Robert F. Turner: The president is bound by the Constitution, not the whims of Congress
[Mr. Turner holds both professional and academic doctorates from the University of Virginia School of Law, where he cofounded the Center for National Security Law in 1981. He is a former three-term chairman of the American Bar Association's Standing Committee on Law and National Security.]
I have never met Judge Michael Mukasey, and I have no strong feelings on who should be our next attorney general. But after four decades studying and writing about national security aspects of our Constitution, I believe Congress and the American people must understand that some of the issues raised in Mr. Mukasey's confirmation hearings are far more complex than they may initially appear.
Take, for example, Sen. Pat Leahy's question to Mr. Mukasey about whether the president has the power to violate the Foreign Intelligence Surveillance Act (FISA). I know that statute well, having worked in the Senate when it was enacted in 1978, and later serving as the senior White House lawyer under President Reagan charged with overseeing the implementation of FISA and other intelligence laws.

RECORDS PROVIDED =>
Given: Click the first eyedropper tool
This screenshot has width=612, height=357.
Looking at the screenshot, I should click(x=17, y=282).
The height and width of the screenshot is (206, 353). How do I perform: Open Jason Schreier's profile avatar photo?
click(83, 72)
---
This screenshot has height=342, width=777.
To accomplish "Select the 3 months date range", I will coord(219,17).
---
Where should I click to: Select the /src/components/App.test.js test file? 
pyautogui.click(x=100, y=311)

WORK TO BE COMPLETED =>
Edit the commentary on presidential power, beginning at the words that contain "Take, for example, Sen." and stopping after "other intelligence laws.". In that span, put "law" in place of "statute". The records have nothing to do with the commentary on presidential power.

TASK ANSWER =>
Take, for example, Sen. Pat Leahy's question to Mr. Mukasey about whether the president has the power to violate the Foreign Intelligence Surveillance Act (FISA). I know that law well, having worked in the Senate when it was enacted in 1978, and later serving as the senior White House lawyer under President Reagan charged with overseeing the implementation of FISA and other intelligence laws.